Too Late! Horror as any genre can be done well, but like any genre of film requires focus on a singular question. Without which, the audience will not know what they are waiting for and will no longer care, shown partly by lowered return rate over the course of the series. The shine has also worn off by the sixth movie. It may have been too soon to try again. There were only seven years between the seventh and eighth films, but that could mean that the cooling off period was too short or long, in that either people were still sick of Saw films or that people no longer cared for them at all. It’s hard to tell and depending on who you talk to you might get different answers. To be honest, while I give my opinion on things, I do not much care for the aggregate opinion on most things. Critics don’t like horror films, and a lot of regular joes don’t either, thus bringing down the scores of horror films in general. But to gauge audience retention, aggregate scores are helpful. Overall, I believe the Saw movies have merit. There is often good writing being done, in that the focus is sometimes there and the themes are at the very least brought up if not exhaustively explored.
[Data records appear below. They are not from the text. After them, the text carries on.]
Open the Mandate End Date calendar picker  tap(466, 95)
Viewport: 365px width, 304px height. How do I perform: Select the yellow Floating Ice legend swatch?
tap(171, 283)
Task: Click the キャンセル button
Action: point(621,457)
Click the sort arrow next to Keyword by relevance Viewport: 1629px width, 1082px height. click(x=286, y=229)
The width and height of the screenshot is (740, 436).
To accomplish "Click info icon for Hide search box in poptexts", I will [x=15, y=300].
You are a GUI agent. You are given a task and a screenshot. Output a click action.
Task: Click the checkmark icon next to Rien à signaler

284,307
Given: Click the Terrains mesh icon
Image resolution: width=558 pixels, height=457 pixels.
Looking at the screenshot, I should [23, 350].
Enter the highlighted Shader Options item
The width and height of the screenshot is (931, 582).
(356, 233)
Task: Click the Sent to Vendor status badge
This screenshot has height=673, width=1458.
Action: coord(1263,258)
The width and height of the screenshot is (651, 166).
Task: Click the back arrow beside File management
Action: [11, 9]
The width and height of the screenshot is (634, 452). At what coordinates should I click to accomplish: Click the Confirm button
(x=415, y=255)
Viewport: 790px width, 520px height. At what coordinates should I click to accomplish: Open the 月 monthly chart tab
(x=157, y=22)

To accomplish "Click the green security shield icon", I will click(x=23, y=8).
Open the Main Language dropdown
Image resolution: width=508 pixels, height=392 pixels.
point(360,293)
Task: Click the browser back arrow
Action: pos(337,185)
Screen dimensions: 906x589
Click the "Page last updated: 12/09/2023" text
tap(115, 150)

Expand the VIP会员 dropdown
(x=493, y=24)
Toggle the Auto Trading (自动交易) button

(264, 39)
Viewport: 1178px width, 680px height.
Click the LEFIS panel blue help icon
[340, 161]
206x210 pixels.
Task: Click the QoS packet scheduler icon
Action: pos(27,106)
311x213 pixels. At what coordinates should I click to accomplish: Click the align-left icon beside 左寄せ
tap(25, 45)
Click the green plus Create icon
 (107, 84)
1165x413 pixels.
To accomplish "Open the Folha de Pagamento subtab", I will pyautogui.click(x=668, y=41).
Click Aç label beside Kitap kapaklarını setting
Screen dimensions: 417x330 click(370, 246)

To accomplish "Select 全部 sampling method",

Obviously, horror is capable of being thematically capable as shown by It (2017) and Stranger Things. Without focus and theme coming together, a movie of any genre is not going to be good in my book, and I will not judge a horror movie (or any other genre film) by the same expectations beyond those two metrics across genres. Which is why my scores may seem high for some of these movies. I would say that there was a reason for the outrageous success of the first film, and it wasn’t the twist, and it wasn’t the gore. It was the focus on Dr. Gordon as a character and just how far he would go to save his wife and child from that goddamn Benjamin Linus!